## BEGIN Extract provided

New parts for the weld elements are created with a description in the part headings of which parts are being connected. For example: “sw_21_115” means parts 21 and 115 are connected by this spotweld part.

Beam section cards with element type 9 and the specified diameter are created. A section card is created for solid elements too, but here the diameter is determined by the size of the elements themselves. Type 1 solid elements are created with the recommended hourglass control applied.

A *MAT_SPOTWELD keyword is automatically created for each combination of parts being connected. This is to make it easier to introduce modifications later if the same material parameters are not desired for all weld connections. The default material parameters can be changed by clicking Mat. Properties button as shown below.

  • mat_spotweld
  • Figure 6 – *MAT_SPOTWELD

  • File

This option provides much more refined control of the properties on the spotwelds to be generated. The property inputs (weld diameter, failure parameters, NRR, NRS, NRT, SIGY, SECTION_BEAM parameters, and hexa element type) are all defined in a text file. An example spotweld configuration file: spotweld.conf

A spotweld configuration file can be read in by using the Browse button or typing in the file name and hitting Enter in the text field. Currently active spotweld property file settings can be viewed by clicking the View button.

Treatment of *CONTACT_SPOTWELD

It is recommended that only one *CONTACT_SPOTWELD keyword is used in a LS-DYNA model. If *CONTACT_SPOTWELD exists with either a *PART or *SET_PART defined as master, the contact keyword is modified to include the new weld elements. Also, nodes tied to deformable master elements will be included in the slave node set for *CONTACT_SPOTWELD. However, if the weld nodes are tied to an element with any of its nodes included in a *CONSTRAINED_NODAL_RIGID_BODY, the weld node will be added to the nodal rigid body and not to the spotweld slave node set. Further, if the weld node is tied to an element with a *MAT_RIGID material, the node is added as an *CONSTRAINED_EXTRA_NODE to that part and not to the slave node set. If no *CONTACT_SPOTWELD exist, one is automatically created.


page end

## END Extract provided

■ **Required actions**:
1. Repeat the passage of the spotweld text starting at "Beam section cards" and ending at "as shown below.", swapping "material parameters" for "material settings" each time it appears.
2. Rewrite the paragraph of the spotweld text that begins "It is recommended that only one" as a list, keeping its main facts.
The material that follows comes from a separate source.

## BEGIN Dataset excerpts

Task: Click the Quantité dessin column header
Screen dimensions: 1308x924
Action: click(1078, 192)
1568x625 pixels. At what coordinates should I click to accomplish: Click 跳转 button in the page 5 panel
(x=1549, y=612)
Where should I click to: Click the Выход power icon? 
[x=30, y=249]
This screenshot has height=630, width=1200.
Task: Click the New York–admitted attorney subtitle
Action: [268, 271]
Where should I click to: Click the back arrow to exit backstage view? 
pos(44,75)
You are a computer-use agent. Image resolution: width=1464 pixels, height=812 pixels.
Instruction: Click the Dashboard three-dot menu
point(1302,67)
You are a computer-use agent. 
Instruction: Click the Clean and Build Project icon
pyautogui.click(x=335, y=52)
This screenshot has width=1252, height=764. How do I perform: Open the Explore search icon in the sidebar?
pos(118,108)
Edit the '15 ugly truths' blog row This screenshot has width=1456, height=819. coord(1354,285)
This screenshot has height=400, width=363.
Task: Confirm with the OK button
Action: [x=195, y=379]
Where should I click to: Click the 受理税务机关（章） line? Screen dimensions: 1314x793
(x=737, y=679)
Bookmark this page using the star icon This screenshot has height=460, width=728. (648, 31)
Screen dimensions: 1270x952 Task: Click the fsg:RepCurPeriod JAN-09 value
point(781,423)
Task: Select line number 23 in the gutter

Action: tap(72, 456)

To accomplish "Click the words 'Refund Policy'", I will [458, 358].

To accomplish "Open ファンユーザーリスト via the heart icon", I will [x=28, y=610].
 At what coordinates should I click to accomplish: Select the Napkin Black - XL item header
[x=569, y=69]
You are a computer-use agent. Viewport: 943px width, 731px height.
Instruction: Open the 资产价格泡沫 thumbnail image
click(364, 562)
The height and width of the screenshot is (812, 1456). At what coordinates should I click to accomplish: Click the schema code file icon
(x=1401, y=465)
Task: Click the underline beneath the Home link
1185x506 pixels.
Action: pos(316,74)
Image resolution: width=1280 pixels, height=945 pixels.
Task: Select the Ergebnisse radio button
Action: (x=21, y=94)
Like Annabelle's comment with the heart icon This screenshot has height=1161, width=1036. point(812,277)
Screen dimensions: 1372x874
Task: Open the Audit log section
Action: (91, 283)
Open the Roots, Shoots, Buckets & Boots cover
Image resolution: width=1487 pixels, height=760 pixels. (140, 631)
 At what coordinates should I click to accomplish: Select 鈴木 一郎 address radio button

## END Dataset excerpts

■ **Results in order**:
1.
Beam section cards with element type 9 and the specified diameter are created. A section card is created for solid elements too, but here the diameter is determined by the size of the elements themselves. Type 1 solid elements are created with the recommended hourglass control applied.

A *MAT_SPOTWELD keyword is automatically created for each combination of parts being connected. This is to make it easier to introduce modifications later if the same material settings are not desired for all weld connections. The default material settings can be changed by clicking Mat. Properties button as shown below.

2.
- Use only one *CONTACT_SPOTWELD keyword in an LS-DYNA model.
- If a *CONTACT_SPOTWELD exists with a *PART or *SET_PART as master, it is modified to include the new weld elements.
- Nodes tied to deformable master elements go into the *CONTACT_SPOTWELD slave node set.
- A weld node tied to an element that has any node in a *CONSTRAINED_NODAL_RIGID_BODY is added to that nodal rigid body, not to the slave node set.
- A weld node tied to an element with *MAT_RIGID material is added to that part as a *CONSTRAINED_EXTRA_NODE, not to the slave node set.
- If no *CONTACT_SPOTWELD exists, one is created automatically.